Task to complete:
Your reply should reproduce each entry exactly and contain no pictures.

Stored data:
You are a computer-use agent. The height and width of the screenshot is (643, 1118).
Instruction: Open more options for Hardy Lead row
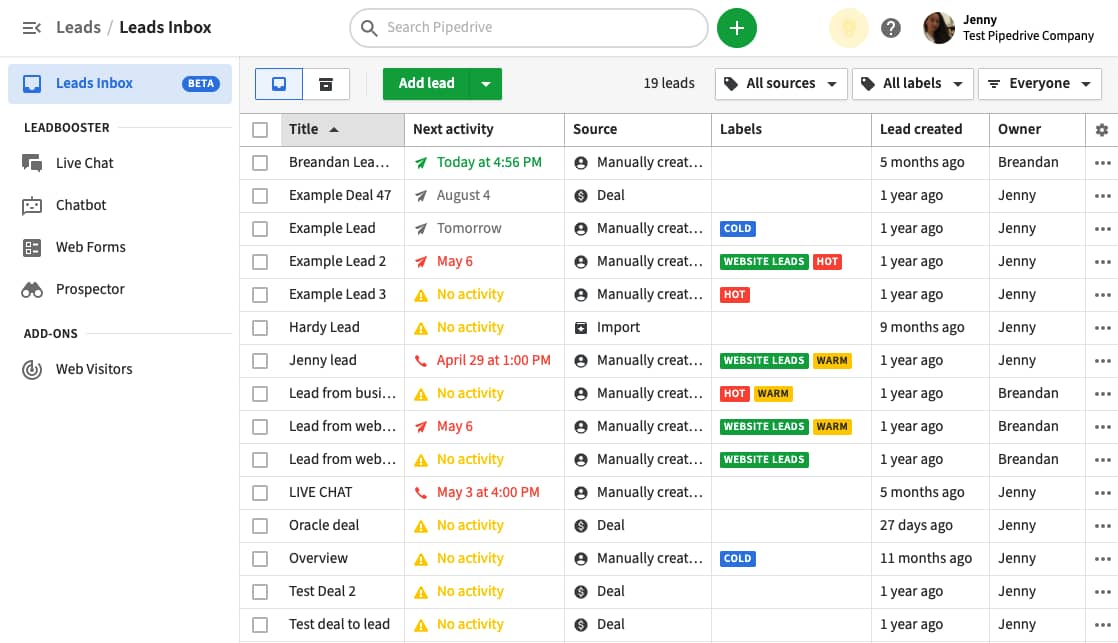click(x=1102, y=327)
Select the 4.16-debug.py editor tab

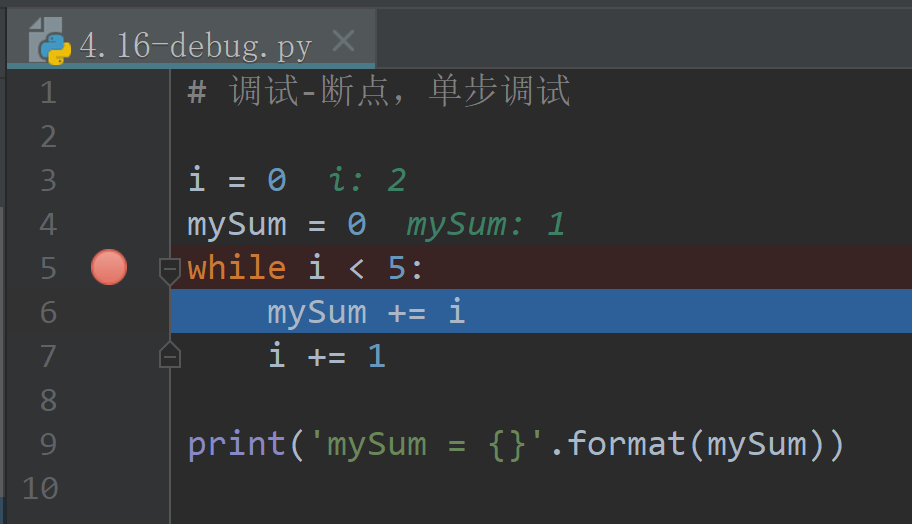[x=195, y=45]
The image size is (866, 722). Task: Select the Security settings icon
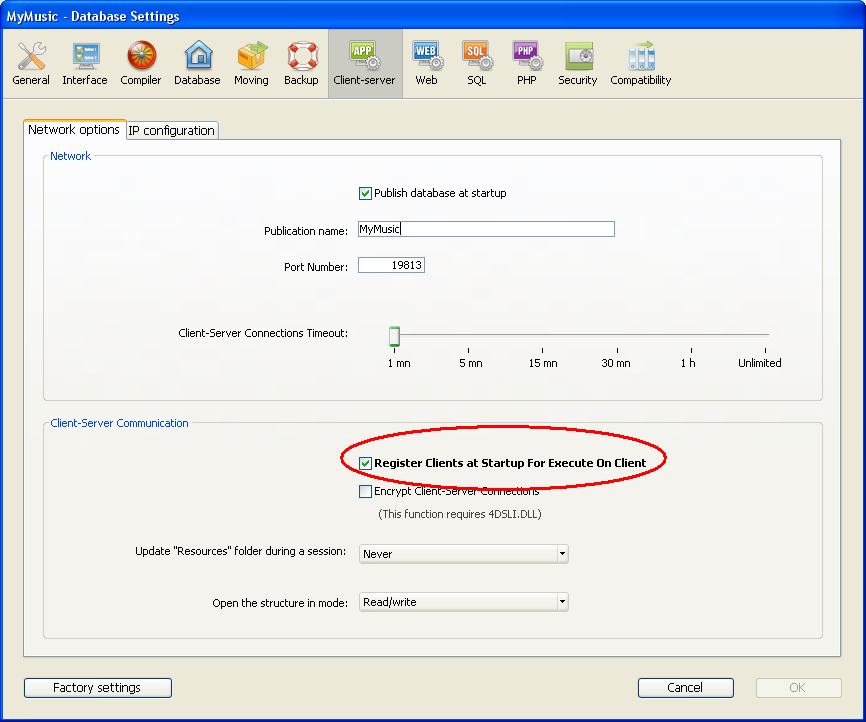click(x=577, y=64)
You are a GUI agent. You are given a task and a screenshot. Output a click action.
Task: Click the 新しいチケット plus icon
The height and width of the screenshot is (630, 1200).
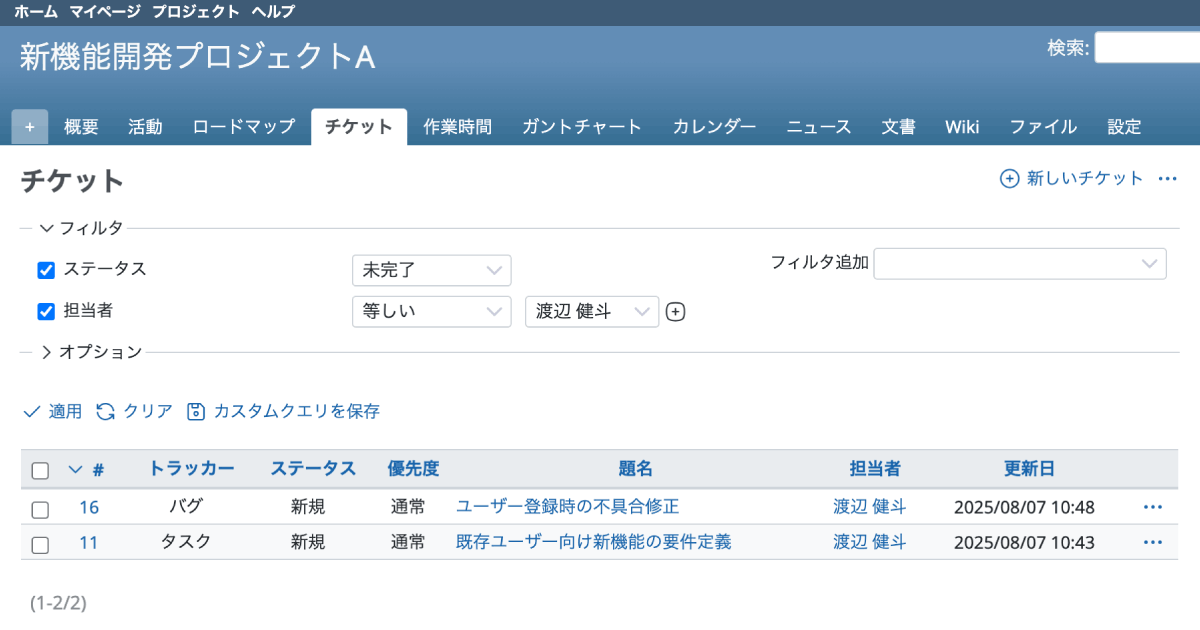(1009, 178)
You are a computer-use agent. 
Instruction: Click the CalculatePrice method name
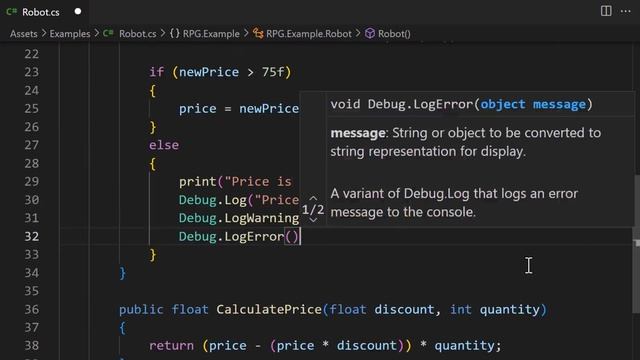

Exercise answer:
You are a computer-use agent. The height and width of the screenshot is (643, 1118).
Instruction: Open more options for Hardy Lead row
click(x=1102, y=327)
Select the 4.16-debug.py editor tab

[x=195, y=45]
The image size is (866, 722). Task: Select the Security settings icon
click(x=577, y=64)
You are a GUI agent. You are given a task and a screenshot. Output a click action.
Task: Click the 新しいチケット plus icon
The height and width of the screenshot is (630, 1200).
(1009, 178)
You are a computer-use agent. 
Instruction: Click the CalculatePrice method name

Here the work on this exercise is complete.